→ **Passage to read**:
Content starts
Often times an object we are trying to analyze with FBDs sits atop a surface that is not parallel to the ground. This slight variation adds some noteworthy complexities that we will cover in this section.

Inclined planes can be used for mechanical advantage. It is considered a Simple Machine.

https://www.youtube.com/watch?v=igrMlzHL-qg

## Pre-lecture Study Resources

Read the BoxSand Introduction and watch the pre-lecture videos before doing the pre-lecture homework or attending class. If you have time, or would like more preparation, please read the OpenStax textbook and/or try the fundamental examples provided below.

### BoxSand Introduction

## Forces | Inclined Planes

Objects on a non-horizontal surface are considered to be on an inclined plane. If they slide up or down the incline their acceleration is not horizontal. Some forces acting on the object, with the normal force being an example, are off at an angle and not straight vertical (or horizontal). This presents a unique example of a system where rotating your coordinate system is beneficial to the analysis. Consider the block below and think about the direction of forces acting on it. Using a standard horizontal and vertical coordinate system (not pictured), you would have to break the *tension* and *normal force* into components. Furthermore, If the block was *accelerating*, without flying off the incline or falling through it, the block's acceleration would be along the incline, off at an angle from the horizontal. The acceleration would also have to be broken into components. To illustrate how cumbersome this choice of coordinate system makes the calculation, consider the case where the hanging mass is not large enough to hold the block and it is accelerating down the incline. Newton's 2nd law would look as follows with a standard positive x to the right and positive y upward. Note: the open resource diagram below doesn't use the letter F for all the forces like we encourage you do.
Content ends
Copy out the part of the inclined plane text starting with "Often times an" and going on through "examples provided below.".

→ **Recorded data**:
Content starts
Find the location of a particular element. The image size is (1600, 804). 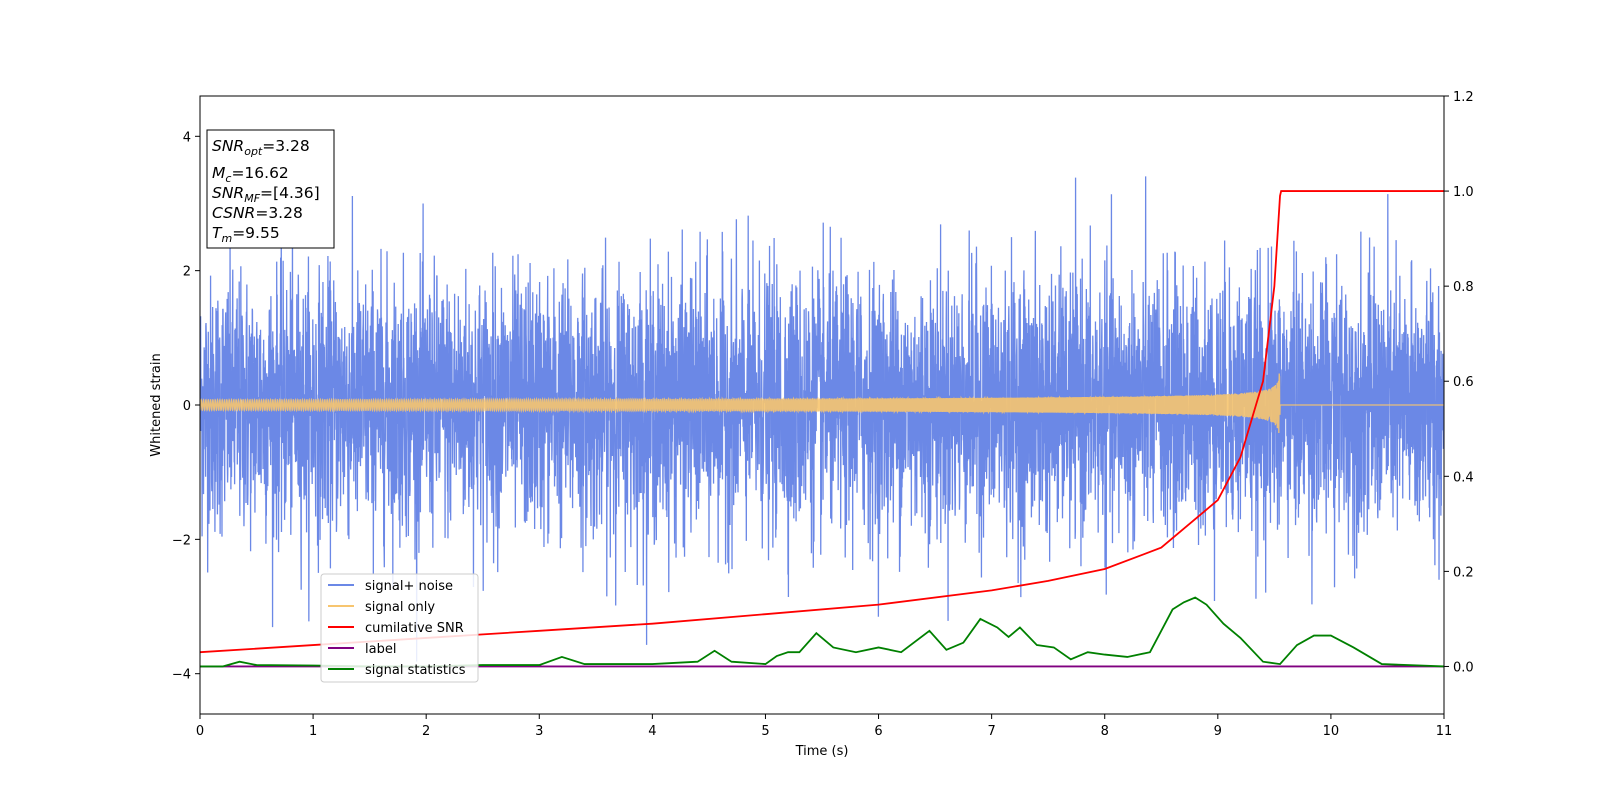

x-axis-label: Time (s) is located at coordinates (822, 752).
Content ends
Content starts
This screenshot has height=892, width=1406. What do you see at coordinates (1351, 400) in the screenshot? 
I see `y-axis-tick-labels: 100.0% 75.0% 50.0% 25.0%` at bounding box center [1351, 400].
Content ends
→ **Task answer**:
Often times an object we are trying to analyze with FBDs sits atop a surface that is not parallel to the ground. This slight variation adds some noteworthy complexities that we will cover in this section.

Inclined planes can be used for mechanical advantage. It is considered a Simple Machine.

https://www.youtube.com/watch?v=igrMlzHL-qg

## Pre-lecture Study Resources

Read the BoxSand Introduction and watch the pre-lecture videos before doing the pre-lecture homework or attending class. If you have time, or would like more preparation, please read the OpenStax textbook and/or try the fundamental examples provided below.